╭──
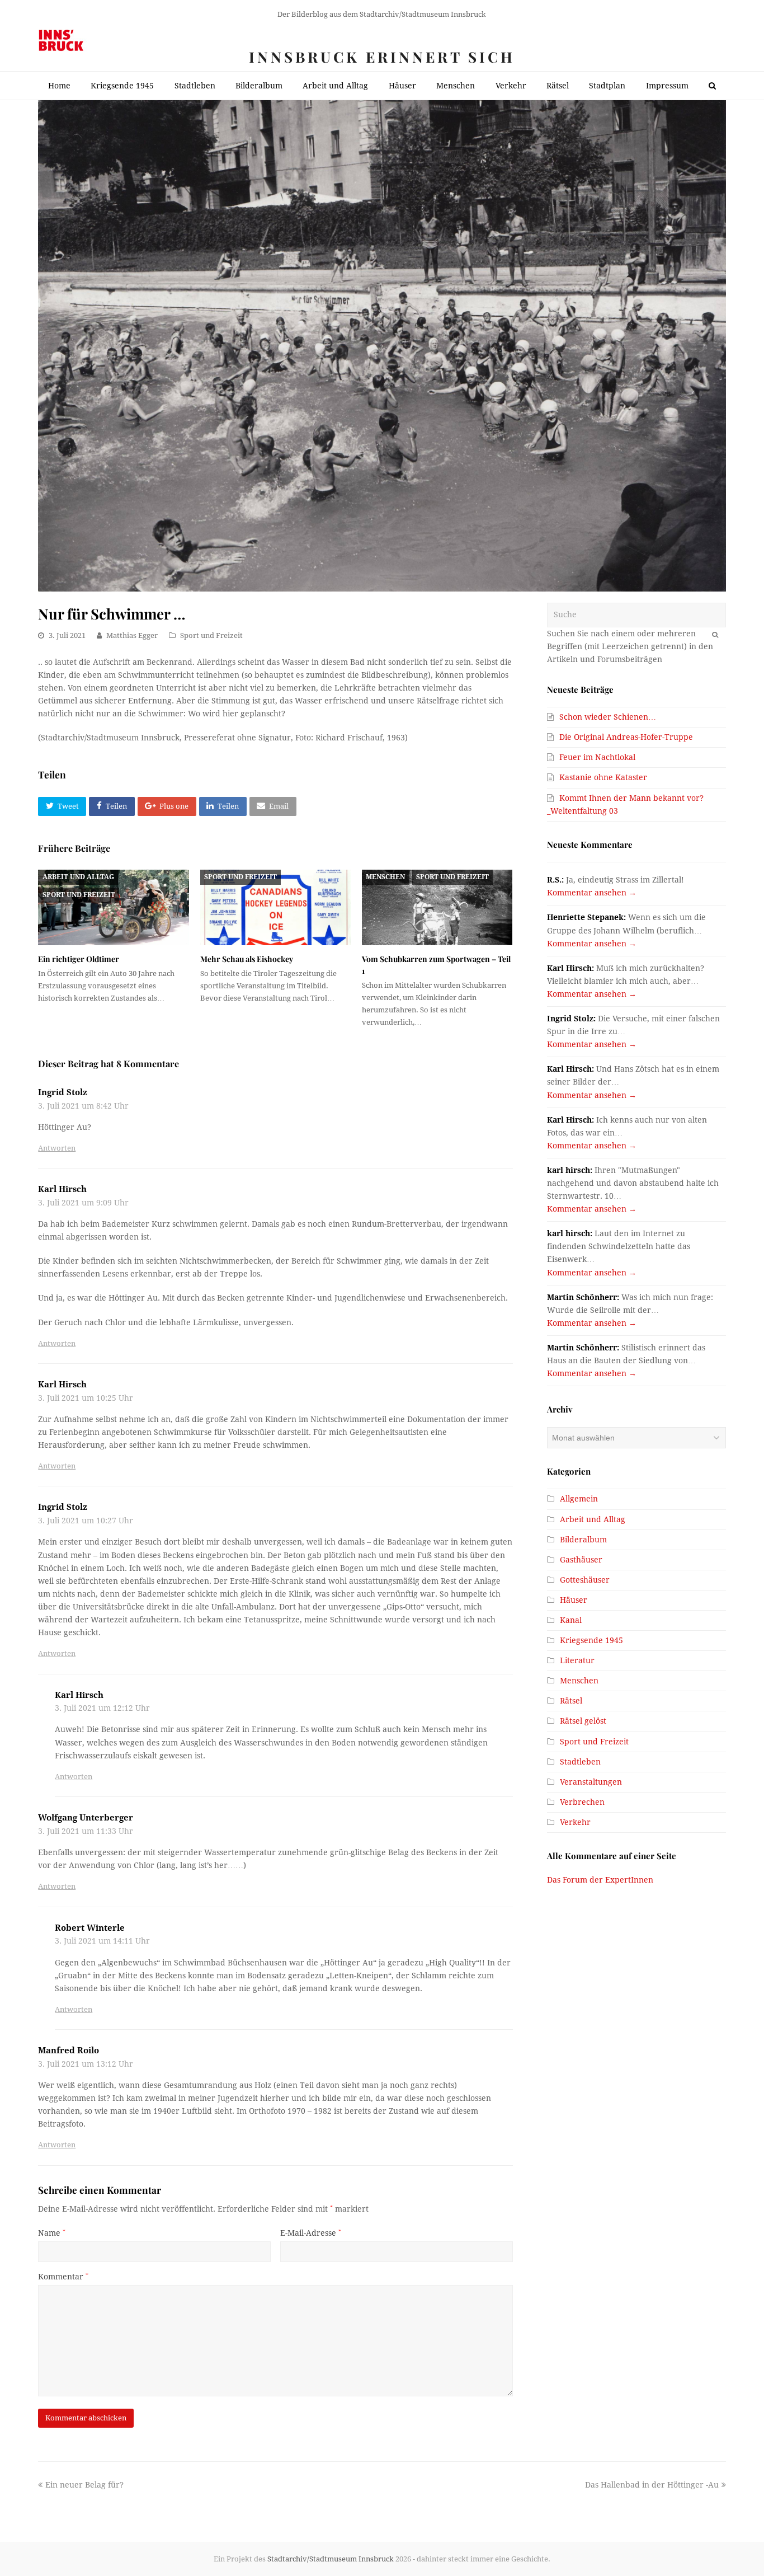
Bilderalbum (583, 1539)
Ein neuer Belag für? (84, 2484)
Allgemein (579, 1498)
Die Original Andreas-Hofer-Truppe (626, 737)
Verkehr (575, 1822)
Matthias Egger (132, 635)
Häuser (573, 1600)
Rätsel (571, 1700)
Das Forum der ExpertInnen (600, 1879)
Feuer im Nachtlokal (597, 757)
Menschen (385, 877)
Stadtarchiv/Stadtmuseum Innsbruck (330, 2559)
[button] (62, 806)
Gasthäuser (581, 1559)
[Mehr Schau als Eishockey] (275, 907)
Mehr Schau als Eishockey (246, 959)
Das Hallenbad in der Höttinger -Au (652, 2484)
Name (51, 2232)
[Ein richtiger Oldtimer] (113, 907)
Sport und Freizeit (211, 635)
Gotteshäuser (585, 1579)
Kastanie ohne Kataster (603, 777)
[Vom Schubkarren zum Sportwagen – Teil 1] (437, 907)
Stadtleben (580, 1761)
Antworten (57, 1148)
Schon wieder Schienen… (607, 716)
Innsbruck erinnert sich (382, 56)
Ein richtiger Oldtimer (78, 959)
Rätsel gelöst (583, 1720)
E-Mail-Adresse (310, 2232)
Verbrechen (582, 1802)
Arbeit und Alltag (78, 877)
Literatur (577, 1660)
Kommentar (63, 2276)
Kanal (571, 1620)
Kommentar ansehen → (591, 892)
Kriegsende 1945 (591, 1640)
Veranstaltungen (591, 1781)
╰──
→ What to work on
Using the data above, print exactly the lines from the line that contains "Ein neuer Belag für? (84, 2484)" through the line that contains "Antworten (57, 1148)", with both included.

→ Exercise response
Ein neuer Belag für? (84, 2484)
Allgemein (579, 1498)
Die Original Andreas-Hofer-Truppe (626, 737)
Verkehr (575, 1822)
Matthias Egger (132, 635)
Häuser (573, 1600)
Rätsel (571, 1700)
Das Forum der ExpertInnen (600, 1879)
Feuer im Nachtlokal (597, 757)
Menschen (385, 877)
Stadtarchiv/Stadtmuseum Innsbruck (330, 2559)
[button] (62, 806)
Gasthäuser (581, 1559)
[Mehr Schau als Eishockey] (275, 907)
Mehr Schau als Eishockey (246, 959)
Das Hallenbad in der Höttinger -Au (652, 2484)
Name (51, 2232)
[Ein richtiger Oldtimer] (113, 907)
Sport und Freizeit (211, 635)
Gotteshäuser (585, 1579)
Kastanie ohne Kataster (603, 777)
[Vom Schubkarren zum Sportwagen – Teil 1] (437, 907)
Stadtleben (580, 1761)
Antworten (57, 1148)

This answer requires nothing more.